Given entries below:
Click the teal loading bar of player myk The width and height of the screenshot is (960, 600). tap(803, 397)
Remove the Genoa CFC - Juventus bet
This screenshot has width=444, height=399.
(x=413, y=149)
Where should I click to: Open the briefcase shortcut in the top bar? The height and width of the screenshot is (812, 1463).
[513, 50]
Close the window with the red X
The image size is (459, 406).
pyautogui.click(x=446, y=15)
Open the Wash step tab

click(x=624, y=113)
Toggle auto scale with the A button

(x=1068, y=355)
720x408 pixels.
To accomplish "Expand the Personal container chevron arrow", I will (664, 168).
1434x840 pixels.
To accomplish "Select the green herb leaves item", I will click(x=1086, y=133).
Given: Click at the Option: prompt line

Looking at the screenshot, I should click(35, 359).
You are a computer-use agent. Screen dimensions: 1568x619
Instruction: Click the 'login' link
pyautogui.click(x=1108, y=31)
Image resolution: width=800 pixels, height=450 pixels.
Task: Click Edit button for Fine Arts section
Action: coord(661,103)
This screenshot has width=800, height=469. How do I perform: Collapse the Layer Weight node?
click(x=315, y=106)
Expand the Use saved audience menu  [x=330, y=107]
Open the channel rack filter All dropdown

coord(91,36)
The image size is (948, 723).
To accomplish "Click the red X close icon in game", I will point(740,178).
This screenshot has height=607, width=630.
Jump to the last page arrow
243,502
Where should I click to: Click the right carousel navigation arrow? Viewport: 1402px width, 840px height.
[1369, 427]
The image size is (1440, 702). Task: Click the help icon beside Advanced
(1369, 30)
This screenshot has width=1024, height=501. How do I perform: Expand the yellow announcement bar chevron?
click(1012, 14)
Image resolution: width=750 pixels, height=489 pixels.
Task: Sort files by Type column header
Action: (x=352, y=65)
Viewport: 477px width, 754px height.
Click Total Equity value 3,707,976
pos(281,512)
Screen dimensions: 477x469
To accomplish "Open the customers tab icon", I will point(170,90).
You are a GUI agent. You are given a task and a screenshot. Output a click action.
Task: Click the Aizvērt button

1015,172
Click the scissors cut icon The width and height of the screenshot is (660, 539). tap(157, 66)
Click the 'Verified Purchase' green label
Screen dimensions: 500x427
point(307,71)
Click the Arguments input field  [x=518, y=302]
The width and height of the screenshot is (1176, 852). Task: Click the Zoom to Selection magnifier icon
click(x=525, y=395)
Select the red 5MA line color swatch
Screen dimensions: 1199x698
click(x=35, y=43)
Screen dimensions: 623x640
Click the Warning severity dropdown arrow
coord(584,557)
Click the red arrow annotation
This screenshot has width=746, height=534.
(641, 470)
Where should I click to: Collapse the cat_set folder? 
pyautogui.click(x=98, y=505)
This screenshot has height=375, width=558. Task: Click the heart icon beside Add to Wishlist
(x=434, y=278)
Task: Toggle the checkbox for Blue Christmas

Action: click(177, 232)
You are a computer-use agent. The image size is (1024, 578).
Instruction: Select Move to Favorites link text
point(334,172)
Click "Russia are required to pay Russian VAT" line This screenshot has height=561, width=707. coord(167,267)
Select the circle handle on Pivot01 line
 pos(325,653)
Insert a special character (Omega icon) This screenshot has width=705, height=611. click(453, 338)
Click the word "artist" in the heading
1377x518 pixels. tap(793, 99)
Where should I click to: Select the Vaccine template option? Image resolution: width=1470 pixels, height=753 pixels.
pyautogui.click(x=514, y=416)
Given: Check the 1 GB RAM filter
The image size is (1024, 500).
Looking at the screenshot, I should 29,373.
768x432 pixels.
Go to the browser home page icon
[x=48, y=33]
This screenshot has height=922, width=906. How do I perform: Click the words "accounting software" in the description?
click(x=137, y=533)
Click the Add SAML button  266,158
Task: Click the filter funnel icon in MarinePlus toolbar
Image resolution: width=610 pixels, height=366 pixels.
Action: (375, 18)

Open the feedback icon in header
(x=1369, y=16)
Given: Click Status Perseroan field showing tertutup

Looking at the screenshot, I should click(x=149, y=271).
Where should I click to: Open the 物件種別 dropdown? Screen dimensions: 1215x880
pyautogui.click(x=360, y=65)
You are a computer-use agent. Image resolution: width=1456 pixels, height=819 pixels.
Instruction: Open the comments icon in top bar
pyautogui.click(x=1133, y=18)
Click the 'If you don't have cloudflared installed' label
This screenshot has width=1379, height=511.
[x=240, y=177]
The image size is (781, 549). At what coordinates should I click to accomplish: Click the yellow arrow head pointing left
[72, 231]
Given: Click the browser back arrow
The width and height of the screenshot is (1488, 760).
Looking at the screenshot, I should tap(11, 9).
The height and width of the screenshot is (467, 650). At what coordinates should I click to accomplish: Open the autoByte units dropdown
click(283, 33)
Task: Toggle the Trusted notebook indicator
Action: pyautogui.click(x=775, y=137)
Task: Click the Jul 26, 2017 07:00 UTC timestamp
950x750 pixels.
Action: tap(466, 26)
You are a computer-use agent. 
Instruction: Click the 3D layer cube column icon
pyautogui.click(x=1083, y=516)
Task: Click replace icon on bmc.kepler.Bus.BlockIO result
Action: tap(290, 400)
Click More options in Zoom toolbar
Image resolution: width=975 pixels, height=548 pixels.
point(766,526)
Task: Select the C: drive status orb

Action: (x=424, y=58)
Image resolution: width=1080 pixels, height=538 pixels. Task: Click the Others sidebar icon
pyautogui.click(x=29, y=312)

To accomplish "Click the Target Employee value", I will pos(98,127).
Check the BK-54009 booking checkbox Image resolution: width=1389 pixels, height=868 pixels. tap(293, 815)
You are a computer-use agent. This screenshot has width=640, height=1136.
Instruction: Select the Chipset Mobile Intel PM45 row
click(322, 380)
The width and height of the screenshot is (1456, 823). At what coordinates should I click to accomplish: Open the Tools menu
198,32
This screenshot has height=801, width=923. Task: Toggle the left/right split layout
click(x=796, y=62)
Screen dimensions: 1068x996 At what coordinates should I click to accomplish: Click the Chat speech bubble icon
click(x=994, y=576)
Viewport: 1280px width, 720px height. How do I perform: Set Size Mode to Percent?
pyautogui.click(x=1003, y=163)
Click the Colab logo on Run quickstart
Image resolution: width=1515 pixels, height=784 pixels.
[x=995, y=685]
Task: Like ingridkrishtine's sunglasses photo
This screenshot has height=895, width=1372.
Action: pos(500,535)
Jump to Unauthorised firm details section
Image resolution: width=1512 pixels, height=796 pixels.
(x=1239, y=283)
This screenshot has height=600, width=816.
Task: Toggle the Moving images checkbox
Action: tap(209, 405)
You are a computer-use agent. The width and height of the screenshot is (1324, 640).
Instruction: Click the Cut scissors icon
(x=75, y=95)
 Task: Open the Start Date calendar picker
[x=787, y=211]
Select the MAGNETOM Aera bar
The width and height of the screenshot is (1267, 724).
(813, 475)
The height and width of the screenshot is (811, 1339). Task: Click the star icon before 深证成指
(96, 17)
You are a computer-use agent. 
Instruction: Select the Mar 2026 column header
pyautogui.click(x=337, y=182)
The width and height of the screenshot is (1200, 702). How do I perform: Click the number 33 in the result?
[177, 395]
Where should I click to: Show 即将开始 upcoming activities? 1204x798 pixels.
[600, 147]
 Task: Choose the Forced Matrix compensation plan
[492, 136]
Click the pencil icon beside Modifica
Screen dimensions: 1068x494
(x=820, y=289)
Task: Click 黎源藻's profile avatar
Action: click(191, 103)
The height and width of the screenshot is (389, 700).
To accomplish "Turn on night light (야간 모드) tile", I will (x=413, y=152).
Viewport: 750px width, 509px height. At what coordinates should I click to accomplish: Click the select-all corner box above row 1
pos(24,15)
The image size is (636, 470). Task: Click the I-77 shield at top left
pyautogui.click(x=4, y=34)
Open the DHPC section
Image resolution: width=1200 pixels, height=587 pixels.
End of Given entries.
> Task brief: Reproduce all of the entries word for word. Omit nothing.

> Result:
Click the teal loading bar of player myk The width and height of the screenshot is (960, 600). tap(803, 397)
Remove the Genoa CFC - Juventus bet
This screenshot has width=444, height=399.
(x=413, y=149)
Where should I click to: Open the briefcase shortcut in the top bar? The height and width of the screenshot is (812, 1463).
[513, 50]
Close the window with the red X
The image size is (459, 406).
pyautogui.click(x=446, y=15)
Open the Wash step tab

click(x=624, y=113)
Toggle auto scale with the A button

(x=1068, y=355)
720x408 pixels.
To accomplish "Expand the Personal container chevron arrow", I will (664, 168).
1434x840 pixels.
To accomplish "Select the green herb leaves item", I will click(x=1086, y=133).
Given: Click at the Option: prompt line

Looking at the screenshot, I should click(35, 359).
You are a computer-use agent. Screen dimensions: 1568x619
Instruction: Click the 'login' link
pyautogui.click(x=1108, y=31)
Image resolution: width=800 pixels, height=450 pixels.
Task: Click Edit button for Fine Arts section
Action: coord(661,103)
This screenshot has width=800, height=469. How do I perform: Collapse the Layer Weight node?
click(x=315, y=106)
Expand the Use saved audience menu  [x=330, y=107]
Open the channel rack filter All dropdown

coord(91,36)
The image size is (948, 723).
To accomplish "Click the red X close icon in game", I will point(740,178).
This screenshot has height=607, width=630.
Jump to the last page arrow
243,502
Where should I click to: Click the right carousel navigation arrow? Viewport: 1402px width, 840px height.
[1369, 427]
The image size is (1440, 702). Task: Click the help icon beside Advanced
(1369, 30)
This screenshot has width=1024, height=501. How do I perform: Expand the yellow announcement bar chevron?
click(1012, 14)
Image resolution: width=750 pixels, height=489 pixels.
Task: Sort files by Type column header
Action: (x=352, y=65)
Viewport: 477px width, 754px height.
Click Total Equity value 3,707,976
pos(281,512)
Screen dimensions: 477x469
To accomplish "Open the customers tab icon", I will point(170,90).
You are a GUI agent. You are given a task and a screenshot. Output a click action.
Task: Click the Aizvērt button

1015,172
Click the scissors cut icon The width and height of the screenshot is (660, 539). tap(157, 66)
Click the 'Verified Purchase' green label
Screen dimensions: 500x427
point(307,71)
Click the Arguments input field  [x=518, y=302]
The width and height of the screenshot is (1176, 852). Task: Click the Zoom to Selection magnifier icon
click(x=525, y=395)
Select the red 5MA line color swatch
Screen dimensions: 1199x698
click(x=35, y=43)
Screen dimensions: 623x640
Click the Warning severity dropdown arrow
coord(584,557)
Click the red arrow annotation
This screenshot has width=746, height=534.
(641, 470)
Where should I click to: Collapse the cat_set folder? 
pyautogui.click(x=98, y=505)
This screenshot has height=375, width=558. Task: Click the heart icon beside Add to Wishlist
(x=434, y=278)
Task: Toggle the checkbox for Blue Christmas

Action: click(177, 232)
You are a computer-use agent. The image size is (1024, 578).
Instruction: Select Move to Favorites link text
point(334,172)
Click "Russia are required to pay Russian VAT" line This screenshot has height=561, width=707. coord(167,267)
Select the circle handle on Pivot01 line
 pos(325,653)
Insert a special character (Omega icon) This screenshot has width=705, height=611. click(453, 338)
Click the word "artist" in the heading
1377x518 pixels. tap(793, 99)
Where should I click to: Select the Vaccine template option? Image resolution: width=1470 pixels, height=753 pixels.
pyautogui.click(x=514, y=416)
Given: Check the 1 GB RAM filter
The image size is (1024, 500).
Looking at the screenshot, I should 29,373.
768x432 pixels.
Go to the browser home page icon
[x=48, y=33]
This screenshot has height=922, width=906. How do I perform: Click the words "accounting software" in the description?
click(x=137, y=533)
Click the Add SAML button  266,158
Task: Click the filter funnel icon in MarinePlus toolbar
Image resolution: width=610 pixels, height=366 pixels.
Action: (375, 18)

Open the feedback icon in header
(x=1369, y=16)
Given: Click Status Perseroan field showing tertutup

Looking at the screenshot, I should click(x=149, y=271).
Where should I click to: Open the 物件種別 dropdown? Screen dimensions: 1215x880
pyautogui.click(x=360, y=65)
You are a computer-use agent. Image resolution: width=1456 pixels, height=819 pixels.
Instruction: Open the comments icon in top bar
pyautogui.click(x=1133, y=18)
Click the 'If you don't have cloudflared installed' label
This screenshot has width=1379, height=511.
[x=240, y=177]
The image size is (781, 549). At what coordinates should I click to accomplish: Click the yellow arrow head pointing left
[72, 231]
Given: Click the browser back arrow
The width and height of the screenshot is (1488, 760).
Looking at the screenshot, I should tap(11, 9).
The height and width of the screenshot is (467, 650). At what coordinates should I click to accomplish: Open the autoByte units dropdown
click(283, 33)
Task: Toggle the Trusted notebook indicator
Action: pyautogui.click(x=775, y=137)
Task: Click the Jul 26, 2017 07:00 UTC timestamp
950x750 pixels.
Action: tap(466, 26)
You are a computer-use agent. 
Instruction: Click the 3D layer cube column icon
pyautogui.click(x=1083, y=516)
Task: Click replace icon on bmc.kepler.Bus.BlockIO result
Action: tap(290, 400)
Click More options in Zoom toolbar
Image resolution: width=975 pixels, height=548 pixels.
point(766,526)
Task: Select the C: drive status orb

Action: (x=424, y=58)
Image resolution: width=1080 pixels, height=538 pixels. Task: Click the Others sidebar icon
pyautogui.click(x=29, y=312)

To accomplish "Click the Target Employee value", I will pos(98,127).
Check the BK-54009 booking checkbox Image resolution: width=1389 pixels, height=868 pixels. tap(293, 815)
You are a computer-use agent. This screenshot has width=640, height=1136.
Instruction: Select the Chipset Mobile Intel PM45 row
click(322, 380)
The width and height of the screenshot is (1456, 823). At what coordinates should I click to accomplish: Open the Tools menu
198,32
This screenshot has height=801, width=923. Task: Toggle the left/right split layout
click(x=796, y=62)
Screen dimensions: 1068x996 At what coordinates should I click to accomplish: Click the Chat speech bubble icon
click(x=994, y=576)
Viewport: 1280px width, 720px height. How do I perform: Set Size Mode to Percent?
pyautogui.click(x=1003, y=163)
Click the Colab logo on Run quickstart
Image resolution: width=1515 pixels, height=784 pixels.
[x=995, y=685]
Task: Like ingridkrishtine's sunglasses photo
This screenshot has height=895, width=1372.
Action: pos(500,535)
Jump to Unauthorised firm details section
Image resolution: width=1512 pixels, height=796 pixels.
(x=1239, y=283)
This screenshot has height=600, width=816.
Task: Toggle the Moving images checkbox
Action: tap(209, 405)
You are a computer-use agent. The width and height of the screenshot is (1324, 640).
Instruction: Click the Cut scissors icon
(x=75, y=95)
 Task: Open the Start Date calendar picker
[x=787, y=211]
Select the MAGNETOM Aera bar
The width and height of the screenshot is (1267, 724).
(813, 475)
The height and width of the screenshot is (811, 1339). Task: Click the star icon before 深证成指
(96, 17)
You are a computer-use agent. 
Instruction: Select the Mar 2026 column header
pyautogui.click(x=337, y=182)
The width and height of the screenshot is (1200, 702). How do I perform: Click the number 33 in the result?
[177, 395]
Where should I click to: Show 即将开始 upcoming activities? 1204x798 pixels.
[600, 147]
 Task: Choose the Forced Matrix compensation plan
[492, 136]
Click the pencil icon beside Modifica
Screen dimensions: 1068x494
(x=820, y=289)
Task: Click 黎源藻's profile avatar
Action: click(191, 103)
The height and width of the screenshot is (389, 700).
To accomplish "Turn on night light (야간 모드) tile", I will (x=413, y=152).
Viewport: 750px width, 509px height. At what coordinates should I click to accomplish: Click the select-all corner box above row 1
pos(24,15)
The image size is (636, 470). Task: Click the I-77 shield at top left
pyautogui.click(x=4, y=34)
Open the DHPC section
Image resolution: width=1200 pixels, height=587 pixels.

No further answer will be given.